# Stored entries
******************************
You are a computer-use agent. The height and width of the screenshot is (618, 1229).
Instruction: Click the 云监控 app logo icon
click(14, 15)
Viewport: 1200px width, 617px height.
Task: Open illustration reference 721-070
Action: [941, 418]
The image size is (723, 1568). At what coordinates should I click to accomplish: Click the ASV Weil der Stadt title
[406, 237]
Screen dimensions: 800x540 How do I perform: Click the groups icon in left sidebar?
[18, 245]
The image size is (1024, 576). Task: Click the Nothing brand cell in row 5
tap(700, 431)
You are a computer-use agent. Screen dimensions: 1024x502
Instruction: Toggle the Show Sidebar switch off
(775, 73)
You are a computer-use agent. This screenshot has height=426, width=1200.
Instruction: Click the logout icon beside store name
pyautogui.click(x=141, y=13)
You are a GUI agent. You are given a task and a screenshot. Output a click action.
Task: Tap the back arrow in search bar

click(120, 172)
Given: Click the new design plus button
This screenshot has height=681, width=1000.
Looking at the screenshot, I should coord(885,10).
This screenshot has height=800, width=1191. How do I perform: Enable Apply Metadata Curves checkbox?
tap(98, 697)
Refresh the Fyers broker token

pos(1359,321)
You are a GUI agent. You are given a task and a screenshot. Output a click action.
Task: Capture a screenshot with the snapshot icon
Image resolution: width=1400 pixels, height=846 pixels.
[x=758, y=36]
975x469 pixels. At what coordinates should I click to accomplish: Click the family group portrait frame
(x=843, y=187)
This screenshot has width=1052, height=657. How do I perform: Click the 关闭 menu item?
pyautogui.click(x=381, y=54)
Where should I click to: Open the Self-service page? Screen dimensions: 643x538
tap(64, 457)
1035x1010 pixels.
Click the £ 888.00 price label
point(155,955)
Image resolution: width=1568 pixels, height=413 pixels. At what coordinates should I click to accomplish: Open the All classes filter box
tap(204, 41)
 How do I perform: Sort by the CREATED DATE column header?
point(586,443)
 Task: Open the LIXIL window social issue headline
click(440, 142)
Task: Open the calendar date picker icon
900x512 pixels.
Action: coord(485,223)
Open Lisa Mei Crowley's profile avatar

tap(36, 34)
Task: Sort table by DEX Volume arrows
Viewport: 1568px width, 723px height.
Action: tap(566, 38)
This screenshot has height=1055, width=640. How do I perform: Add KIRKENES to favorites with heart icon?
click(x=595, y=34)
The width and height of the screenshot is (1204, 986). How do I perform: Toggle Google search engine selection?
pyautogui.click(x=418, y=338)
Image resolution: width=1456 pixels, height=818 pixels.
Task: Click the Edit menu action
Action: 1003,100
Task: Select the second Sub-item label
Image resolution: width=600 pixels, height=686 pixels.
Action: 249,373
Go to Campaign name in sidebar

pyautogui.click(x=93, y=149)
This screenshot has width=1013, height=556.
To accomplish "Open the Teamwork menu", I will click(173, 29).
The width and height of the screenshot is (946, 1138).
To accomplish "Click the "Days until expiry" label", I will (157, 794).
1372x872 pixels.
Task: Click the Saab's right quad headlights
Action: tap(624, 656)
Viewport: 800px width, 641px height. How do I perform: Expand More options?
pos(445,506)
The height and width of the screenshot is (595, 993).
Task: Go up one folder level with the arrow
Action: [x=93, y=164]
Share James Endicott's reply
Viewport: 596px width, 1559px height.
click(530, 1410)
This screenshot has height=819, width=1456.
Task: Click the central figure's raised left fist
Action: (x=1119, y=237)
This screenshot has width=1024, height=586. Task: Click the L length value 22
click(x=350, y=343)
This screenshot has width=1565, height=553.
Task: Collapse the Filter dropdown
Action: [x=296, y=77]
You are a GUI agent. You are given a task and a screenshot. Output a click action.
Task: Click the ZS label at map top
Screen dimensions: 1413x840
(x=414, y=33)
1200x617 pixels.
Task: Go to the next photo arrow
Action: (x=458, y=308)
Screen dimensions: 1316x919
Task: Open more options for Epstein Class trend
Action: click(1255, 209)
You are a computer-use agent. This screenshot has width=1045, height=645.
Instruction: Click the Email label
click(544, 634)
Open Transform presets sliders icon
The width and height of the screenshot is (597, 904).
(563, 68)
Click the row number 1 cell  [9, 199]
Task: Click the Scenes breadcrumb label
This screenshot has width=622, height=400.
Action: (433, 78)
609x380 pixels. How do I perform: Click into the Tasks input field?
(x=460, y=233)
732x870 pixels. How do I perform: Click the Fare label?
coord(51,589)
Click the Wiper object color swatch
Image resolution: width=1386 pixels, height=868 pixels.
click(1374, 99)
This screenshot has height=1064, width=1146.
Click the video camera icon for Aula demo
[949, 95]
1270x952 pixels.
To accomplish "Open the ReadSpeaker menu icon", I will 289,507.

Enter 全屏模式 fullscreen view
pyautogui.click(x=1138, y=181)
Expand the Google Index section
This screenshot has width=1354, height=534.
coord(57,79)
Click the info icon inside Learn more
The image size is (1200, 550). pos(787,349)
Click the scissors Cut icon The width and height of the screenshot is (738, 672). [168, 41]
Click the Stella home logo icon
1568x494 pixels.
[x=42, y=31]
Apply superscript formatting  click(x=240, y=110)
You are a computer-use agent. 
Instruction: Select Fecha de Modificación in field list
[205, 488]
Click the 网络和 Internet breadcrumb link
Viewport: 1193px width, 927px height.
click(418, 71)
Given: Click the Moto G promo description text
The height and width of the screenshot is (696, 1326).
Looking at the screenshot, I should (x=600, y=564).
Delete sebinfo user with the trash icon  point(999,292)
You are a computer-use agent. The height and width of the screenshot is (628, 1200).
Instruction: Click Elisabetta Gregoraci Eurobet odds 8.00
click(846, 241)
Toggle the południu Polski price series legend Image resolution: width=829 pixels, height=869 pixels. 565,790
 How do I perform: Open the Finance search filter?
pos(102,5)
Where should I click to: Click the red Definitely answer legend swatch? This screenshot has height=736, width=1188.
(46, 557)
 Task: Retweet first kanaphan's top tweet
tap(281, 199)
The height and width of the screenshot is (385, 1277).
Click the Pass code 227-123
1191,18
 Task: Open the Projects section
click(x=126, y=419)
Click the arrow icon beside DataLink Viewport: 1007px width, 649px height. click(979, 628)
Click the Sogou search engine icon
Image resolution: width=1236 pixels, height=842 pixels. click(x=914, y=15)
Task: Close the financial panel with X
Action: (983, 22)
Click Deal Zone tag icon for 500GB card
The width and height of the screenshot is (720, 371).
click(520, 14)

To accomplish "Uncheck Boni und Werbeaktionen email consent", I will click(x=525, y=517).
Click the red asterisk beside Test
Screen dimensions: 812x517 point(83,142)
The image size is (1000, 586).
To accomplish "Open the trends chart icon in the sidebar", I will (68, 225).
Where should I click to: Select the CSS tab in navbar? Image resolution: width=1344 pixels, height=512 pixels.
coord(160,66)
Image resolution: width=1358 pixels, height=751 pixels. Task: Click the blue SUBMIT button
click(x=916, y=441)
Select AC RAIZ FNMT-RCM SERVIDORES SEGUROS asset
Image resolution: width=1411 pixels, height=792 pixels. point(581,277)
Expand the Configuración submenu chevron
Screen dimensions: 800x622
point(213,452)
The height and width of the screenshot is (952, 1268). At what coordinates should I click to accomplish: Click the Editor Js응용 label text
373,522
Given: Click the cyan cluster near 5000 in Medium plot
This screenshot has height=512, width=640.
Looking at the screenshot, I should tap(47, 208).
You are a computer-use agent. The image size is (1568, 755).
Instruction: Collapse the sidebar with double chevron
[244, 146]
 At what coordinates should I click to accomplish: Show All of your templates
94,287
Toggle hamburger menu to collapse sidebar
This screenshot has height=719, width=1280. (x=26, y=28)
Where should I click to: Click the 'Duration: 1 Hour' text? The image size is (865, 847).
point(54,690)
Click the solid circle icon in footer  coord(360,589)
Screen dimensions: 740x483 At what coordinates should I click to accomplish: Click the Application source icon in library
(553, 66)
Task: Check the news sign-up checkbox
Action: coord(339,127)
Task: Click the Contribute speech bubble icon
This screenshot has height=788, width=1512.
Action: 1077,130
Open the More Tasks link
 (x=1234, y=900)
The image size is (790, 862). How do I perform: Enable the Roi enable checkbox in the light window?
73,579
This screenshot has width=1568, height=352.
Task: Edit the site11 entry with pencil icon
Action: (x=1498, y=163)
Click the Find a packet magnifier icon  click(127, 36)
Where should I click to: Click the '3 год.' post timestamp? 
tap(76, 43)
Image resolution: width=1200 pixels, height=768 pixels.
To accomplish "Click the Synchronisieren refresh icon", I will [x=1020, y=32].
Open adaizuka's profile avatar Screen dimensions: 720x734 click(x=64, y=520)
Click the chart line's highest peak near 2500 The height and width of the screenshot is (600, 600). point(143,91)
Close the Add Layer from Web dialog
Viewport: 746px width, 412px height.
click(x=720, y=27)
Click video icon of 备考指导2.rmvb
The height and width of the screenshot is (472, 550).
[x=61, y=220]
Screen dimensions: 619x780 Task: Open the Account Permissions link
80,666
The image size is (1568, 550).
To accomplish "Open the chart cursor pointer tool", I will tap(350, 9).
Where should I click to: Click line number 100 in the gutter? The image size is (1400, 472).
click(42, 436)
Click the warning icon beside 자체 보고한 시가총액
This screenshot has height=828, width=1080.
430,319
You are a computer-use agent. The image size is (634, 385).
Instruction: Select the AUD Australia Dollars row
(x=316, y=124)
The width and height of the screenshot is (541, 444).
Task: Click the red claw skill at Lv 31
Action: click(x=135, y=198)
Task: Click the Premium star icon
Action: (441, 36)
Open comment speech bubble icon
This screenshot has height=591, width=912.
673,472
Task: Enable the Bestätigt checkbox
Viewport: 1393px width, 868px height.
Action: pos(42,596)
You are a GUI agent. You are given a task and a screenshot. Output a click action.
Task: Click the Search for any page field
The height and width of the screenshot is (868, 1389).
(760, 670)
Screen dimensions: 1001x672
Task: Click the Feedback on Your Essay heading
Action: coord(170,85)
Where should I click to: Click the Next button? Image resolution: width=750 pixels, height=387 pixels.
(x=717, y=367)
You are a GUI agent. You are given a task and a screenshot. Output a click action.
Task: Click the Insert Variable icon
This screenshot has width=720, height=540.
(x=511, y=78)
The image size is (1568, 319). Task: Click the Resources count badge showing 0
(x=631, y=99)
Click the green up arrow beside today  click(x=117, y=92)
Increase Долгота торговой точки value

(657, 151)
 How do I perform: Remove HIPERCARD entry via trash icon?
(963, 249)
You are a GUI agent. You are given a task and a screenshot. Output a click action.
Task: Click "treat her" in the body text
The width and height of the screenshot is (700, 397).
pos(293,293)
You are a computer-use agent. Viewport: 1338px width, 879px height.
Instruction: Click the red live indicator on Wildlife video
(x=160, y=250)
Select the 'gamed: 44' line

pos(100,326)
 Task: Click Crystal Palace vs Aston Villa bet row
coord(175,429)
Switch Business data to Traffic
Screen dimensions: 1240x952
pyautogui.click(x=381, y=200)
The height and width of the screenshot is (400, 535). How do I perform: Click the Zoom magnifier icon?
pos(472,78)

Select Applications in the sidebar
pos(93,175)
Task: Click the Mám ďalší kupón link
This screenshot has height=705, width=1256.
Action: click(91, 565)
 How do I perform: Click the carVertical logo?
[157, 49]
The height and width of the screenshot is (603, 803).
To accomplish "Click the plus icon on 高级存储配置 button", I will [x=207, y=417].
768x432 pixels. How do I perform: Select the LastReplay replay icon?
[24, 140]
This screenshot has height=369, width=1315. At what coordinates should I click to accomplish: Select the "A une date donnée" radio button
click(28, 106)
******************************
# WORK TO COMPLETE
Once each line with "computer" in the entries is counted, state the total and nothing else.

# ANSWER TO THE EXERCISE
9